→ **TASK SET**:
- a) Write out the apartment passage word for word, from "Juxtaposed with these" up to and including "off the floor.".
- b) Answer these questions using the apartment passage:
(i) Where has the firm designed the skincare brand's retail spaces?
(ii) In what pattern are the reclaimed oak floor boards laid?
(iii) What do the storage blocks flank?
### PROVIDED PASSAGE
This apartment was designed for the founders of a luxury skincare and fragrance brand (MALIN+GOETZ). Given the residents, the firm paid special attention to the home’s bathrooms, which reflect the brand’s ethos as a modern apothecary. A longstanding partnership, the firm has also designed the brand’s retail spaces in Nolita in NYC and Los Angeles.

The spirit of this Upper West Side apartment emerges from the illusory time warp—a gentle push and pull between the comfort of the past and the vigor of the present—embedded in the architectural details envisioned by the firm. A new floor of reclaimed oak boards, laid in a herringbone pattern and finished in natural oil, has the romantic allure of an old European pied-a-terre. In the living room, den, and bedroom, the firm recreated an original plaster relief detail suggestive of a crown molding, a small segment of which was uncovered during demolition beneath a dropped ceiling in the bedroom. 

Juxtaposed with these more traditional elements, the firm’s modernist interventions—including the storage blocks that flank the entry hall—vibrate with particular vigor. The link between the past and present becomes explicit in the vestibule between the living/dining area and the apartment’s more private spaces, where a traditional baseboard, again original to the apartment, segues abruptly into a quarter-inch reveal that lifts the walls off the floor.
######
### INPUT DATA
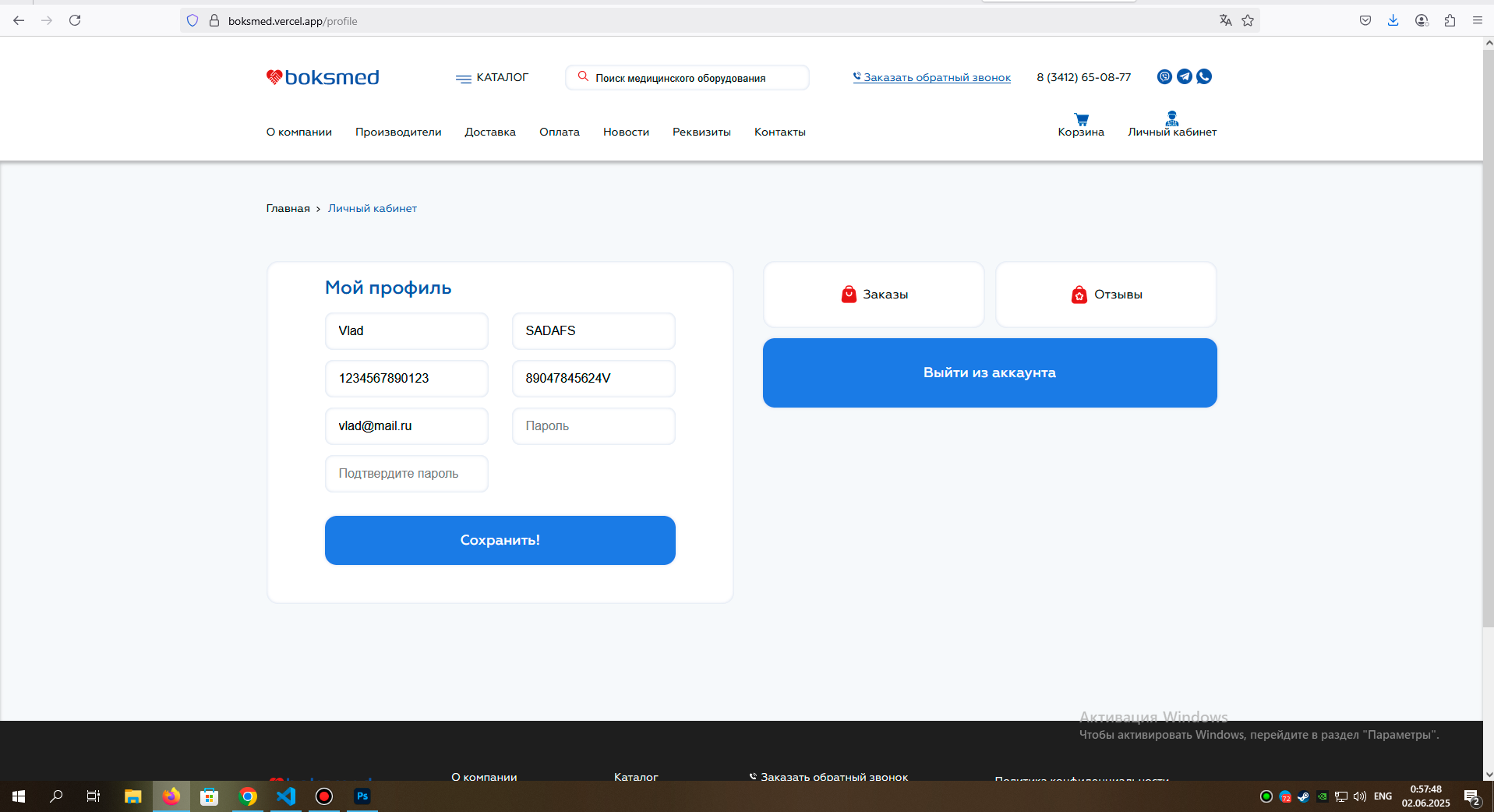The image size is (1494, 812).
Task: Bookmark the page with the star icon
Action: tap(1248, 20)
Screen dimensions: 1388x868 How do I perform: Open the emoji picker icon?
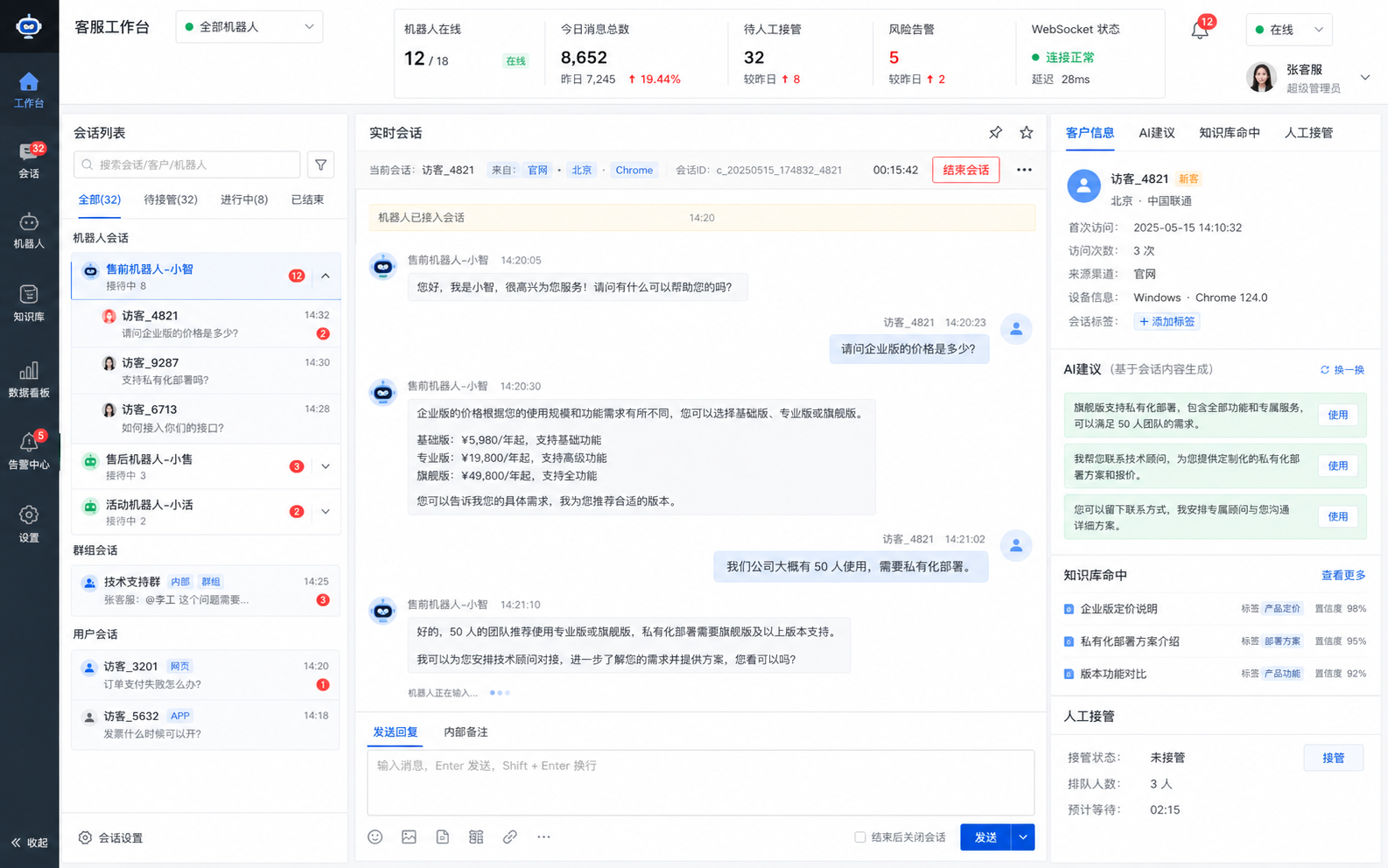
######
→ **ANSWER LIST**:
- a)
Juxtaposed with these more traditional elements, the firm’s modernist interventions—including the storage blocks that flank the entry hall—vibrate with particular vigor. The link between the past and present becomes explicit in the vestibule between the living/dining area and the apartment’s more private spaces, where a traditional baseboard, again original to the apartment, segues abruptly into a quarter-inch reveal that lifts the walls off the floor.

- b)
(i) Nolita in NYC, and Los Angeles
(ii) A herringbone pattern
(iii) The entry hall